» Supplied material:
◇ ◇ ◇ ◇ ◇
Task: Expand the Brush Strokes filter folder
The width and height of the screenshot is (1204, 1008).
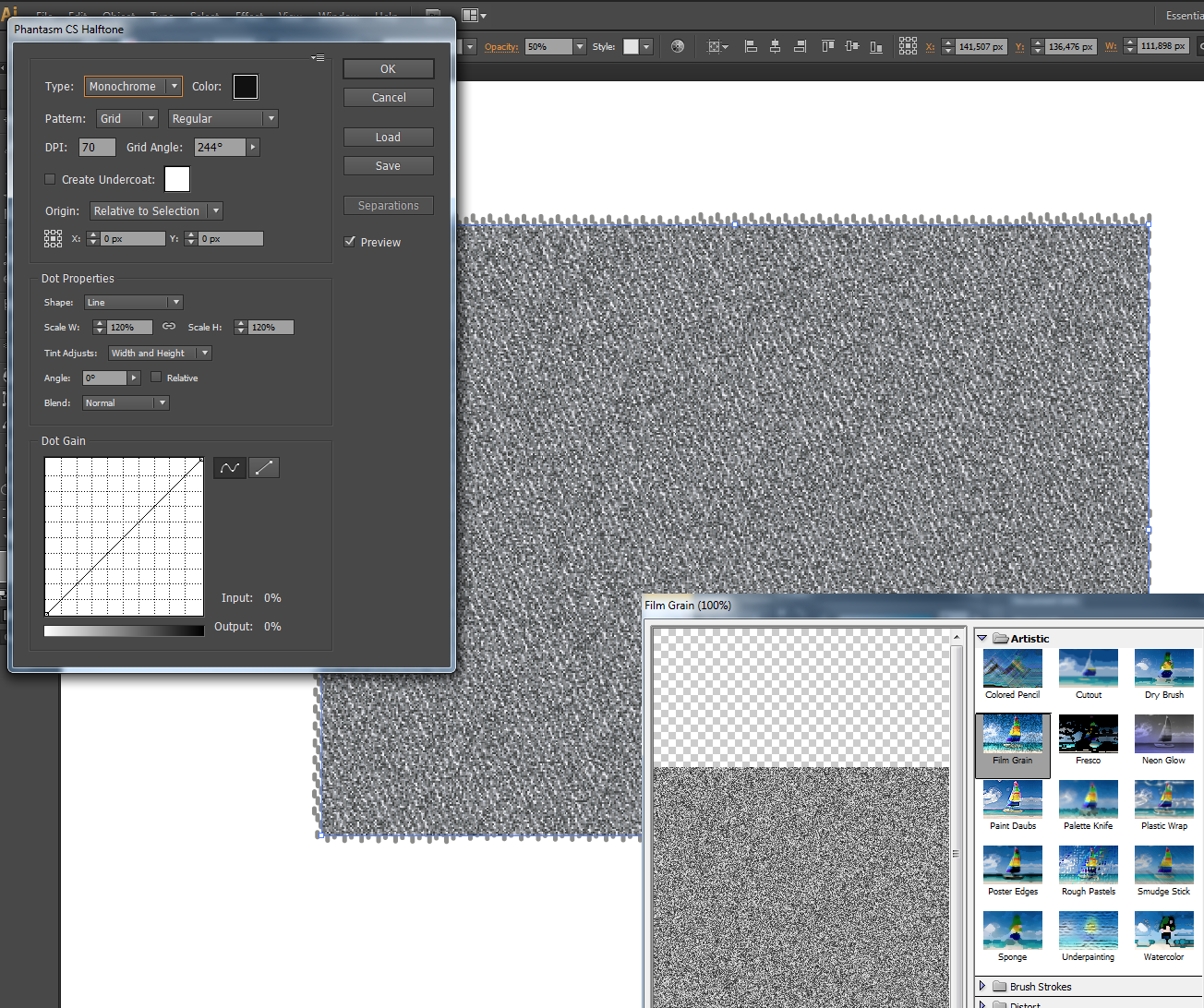Action: point(982,987)
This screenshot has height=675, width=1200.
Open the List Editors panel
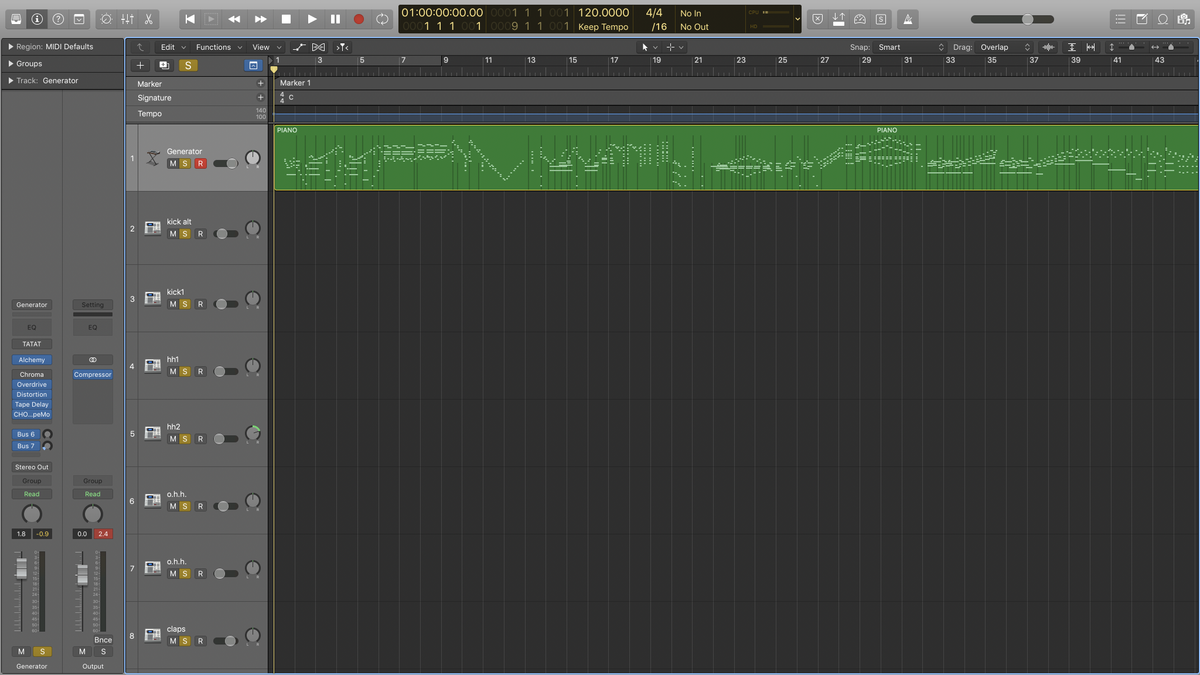click(1122, 18)
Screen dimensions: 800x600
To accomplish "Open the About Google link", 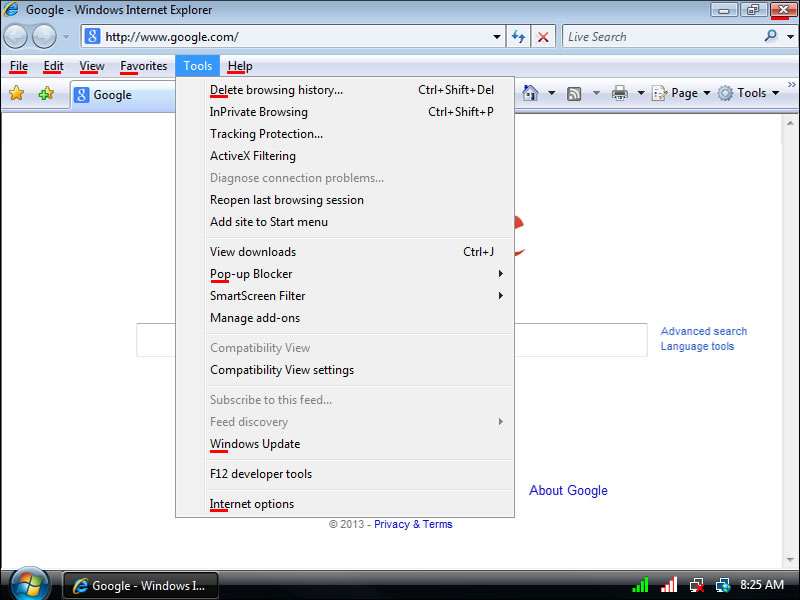I will coord(568,490).
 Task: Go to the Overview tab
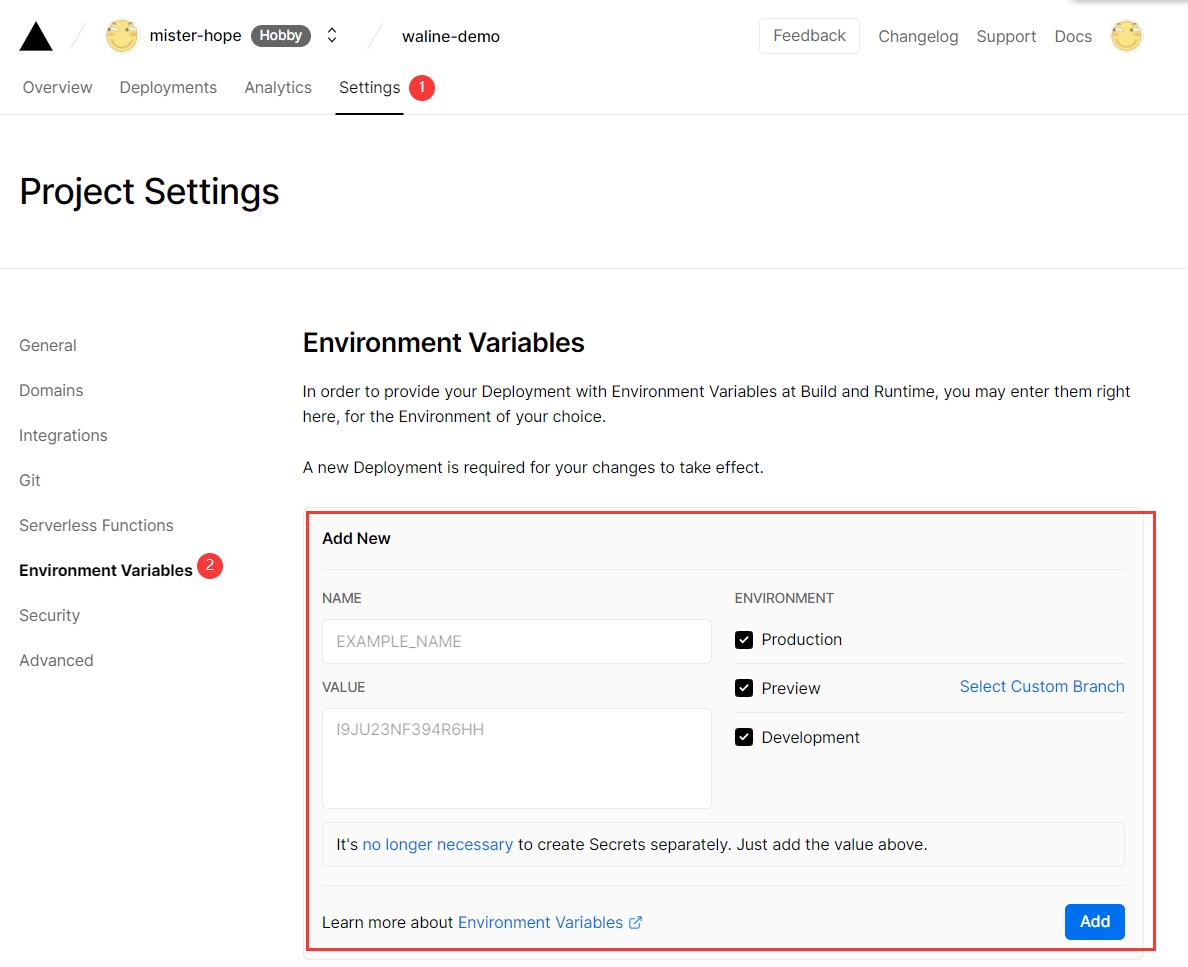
◇ ◇ ◇ ◇ ◇
» What you will do:
Pick out every line in the records above that contains the word "Task". Copy each of those lines in the order they appear.

» Written answer:
Task: Expand the Brush Strokes filter folder
 Task: Go to the Overview tab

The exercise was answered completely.